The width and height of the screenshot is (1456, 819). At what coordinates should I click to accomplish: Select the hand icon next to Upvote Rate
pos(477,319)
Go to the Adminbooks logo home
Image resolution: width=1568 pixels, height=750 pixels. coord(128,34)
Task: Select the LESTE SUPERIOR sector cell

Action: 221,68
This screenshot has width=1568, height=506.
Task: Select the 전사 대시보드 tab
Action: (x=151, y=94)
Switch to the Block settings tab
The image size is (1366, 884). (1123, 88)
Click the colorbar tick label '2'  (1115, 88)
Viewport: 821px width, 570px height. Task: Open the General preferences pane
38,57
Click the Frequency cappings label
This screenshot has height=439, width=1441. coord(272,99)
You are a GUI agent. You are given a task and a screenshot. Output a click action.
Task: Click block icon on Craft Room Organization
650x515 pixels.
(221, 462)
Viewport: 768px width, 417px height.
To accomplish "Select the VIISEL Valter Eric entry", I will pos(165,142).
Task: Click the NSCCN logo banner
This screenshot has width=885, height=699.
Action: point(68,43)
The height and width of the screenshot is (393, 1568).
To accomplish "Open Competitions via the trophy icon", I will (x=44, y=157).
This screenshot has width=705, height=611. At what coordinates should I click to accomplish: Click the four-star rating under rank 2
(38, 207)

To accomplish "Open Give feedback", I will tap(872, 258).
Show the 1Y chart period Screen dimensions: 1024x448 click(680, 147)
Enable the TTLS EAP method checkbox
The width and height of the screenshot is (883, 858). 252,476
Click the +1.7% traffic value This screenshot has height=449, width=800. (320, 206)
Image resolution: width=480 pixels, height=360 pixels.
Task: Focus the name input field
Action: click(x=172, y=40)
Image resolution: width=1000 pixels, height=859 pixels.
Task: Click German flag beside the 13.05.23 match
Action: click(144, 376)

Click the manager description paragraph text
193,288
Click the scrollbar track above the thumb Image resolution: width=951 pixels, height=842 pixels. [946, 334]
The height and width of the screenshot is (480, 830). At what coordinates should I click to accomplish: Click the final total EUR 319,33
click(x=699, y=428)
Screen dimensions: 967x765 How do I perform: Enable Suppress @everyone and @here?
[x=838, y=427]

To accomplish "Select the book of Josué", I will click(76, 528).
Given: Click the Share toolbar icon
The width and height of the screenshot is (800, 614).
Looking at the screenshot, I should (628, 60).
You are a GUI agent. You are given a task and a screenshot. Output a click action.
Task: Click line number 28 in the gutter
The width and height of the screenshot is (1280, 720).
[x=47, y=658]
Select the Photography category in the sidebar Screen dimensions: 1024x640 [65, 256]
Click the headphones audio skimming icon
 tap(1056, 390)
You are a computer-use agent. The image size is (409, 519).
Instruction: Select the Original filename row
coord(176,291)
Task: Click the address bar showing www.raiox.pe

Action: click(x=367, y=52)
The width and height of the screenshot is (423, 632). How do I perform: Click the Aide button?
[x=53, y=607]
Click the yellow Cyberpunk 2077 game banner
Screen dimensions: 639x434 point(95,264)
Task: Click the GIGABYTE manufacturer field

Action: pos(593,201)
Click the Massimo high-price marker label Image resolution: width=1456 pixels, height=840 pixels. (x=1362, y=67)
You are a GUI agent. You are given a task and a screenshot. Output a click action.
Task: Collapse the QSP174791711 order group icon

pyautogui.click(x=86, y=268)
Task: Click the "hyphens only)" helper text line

·····

◆ What to do ◆
Starting with the first record, copy everything through the final one exactly.

◆ Answer ◆
The width and height of the screenshot is (1456, 819). At what coordinates should I click to accomplish: Select the hand icon next to Upvote Rate
pos(477,319)
Go to the Adminbooks logo home
Image resolution: width=1568 pixels, height=750 pixels. coord(128,34)
Task: Select the LESTE SUPERIOR sector cell

Action: 221,68
This screenshot has width=1568, height=506.
Task: Select the 전사 대시보드 tab
Action: (x=151, y=94)
Switch to the Block settings tab
The image size is (1366, 884). (1123, 88)
Click the colorbar tick label '2'  (1115, 88)
Viewport: 821px width, 570px height. Task: Open the General preferences pane
38,57
Click the Frequency cappings label
This screenshot has height=439, width=1441. coord(272,99)
You are a GUI agent. You are given a task and a screenshot. Output a click action.
Task: Click block icon on Craft Room Organization
650x515 pixels.
(221, 462)
Viewport: 768px width, 417px height.
To accomplish "Select the VIISEL Valter Eric entry", I will pos(165,142).
Task: Click the NSCCN logo banner
This screenshot has width=885, height=699.
Action: point(68,43)
The height and width of the screenshot is (393, 1568).
To accomplish "Open Competitions via the trophy icon", I will (x=44, y=157).
This screenshot has width=705, height=611. At what coordinates should I click to accomplish: Click the four-star rating under rank 2
(38, 207)

To accomplish "Open Give feedback", I will tap(872, 258).
Show the 1Y chart period Screen dimensions: 1024x448 click(680, 147)
Enable the TTLS EAP method checkbox
The width and height of the screenshot is (883, 858). 252,476
Click the +1.7% traffic value This screenshot has height=449, width=800. (320, 206)
Image resolution: width=480 pixels, height=360 pixels.
Task: Focus the name input field
Action: click(x=172, y=40)
Image resolution: width=1000 pixels, height=859 pixels.
Task: Click German flag beside the 13.05.23 match
Action: click(144, 376)

Click the manager description paragraph text
193,288
Click the scrollbar track above the thumb Image resolution: width=951 pixels, height=842 pixels. [946, 334]
The height and width of the screenshot is (480, 830). At what coordinates should I click to accomplish: Click the final total EUR 319,33
click(x=699, y=428)
Screen dimensions: 967x765 How do I perform: Enable Suppress @everyone and @here?
[x=838, y=427]

To accomplish "Select the book of Josué", I will click(76, 528).
Given: Click the Share toolbar icon
The width and height of the screenshot is (800, 614).
Looking at the screenshot, I should (628, 60).
You are a GUI agent. You are given a task and a screenshot. Output a click action.
Task: Click line number 28 in the gutter
The width and height of the screenshot is (1280, 720).
[x=47, y=658]
Select the Photography category in the sidebar Screen dimensions: 1024x640 [65, 256]
Click the headphones audio skimming icon
 tap(1056, 390)
You are a computer-use agent. The image size is (409, 519).
Instruction: Select the Original filename row
coord(176,291)
Task: Click the address bar showing www.raiox.pe

Action: click(x=367, y=52)
The width and height of the screenshot is (423, 632). How do I perform: Click the Aide button?
[x=53, y=607]
Click the yellow Cyberpunk 2077 game banner
Screen dimensions: 639x434 point(95,264)
Task: Click the GIGABYTE manufacturer field

Action: pos(593,201)
Click the Massimo high-price marker label Image resolution: width=1456 pixels, height=840 pixels. (x=1362, y=67)
You are a GUI agent. You are given a task and a screenshot. Output a click action.
Task: Collapse the QSP174791711 order group icon

pyautogui.click(x=86, y=268)
Task: Click the "hyphens only)" helper text line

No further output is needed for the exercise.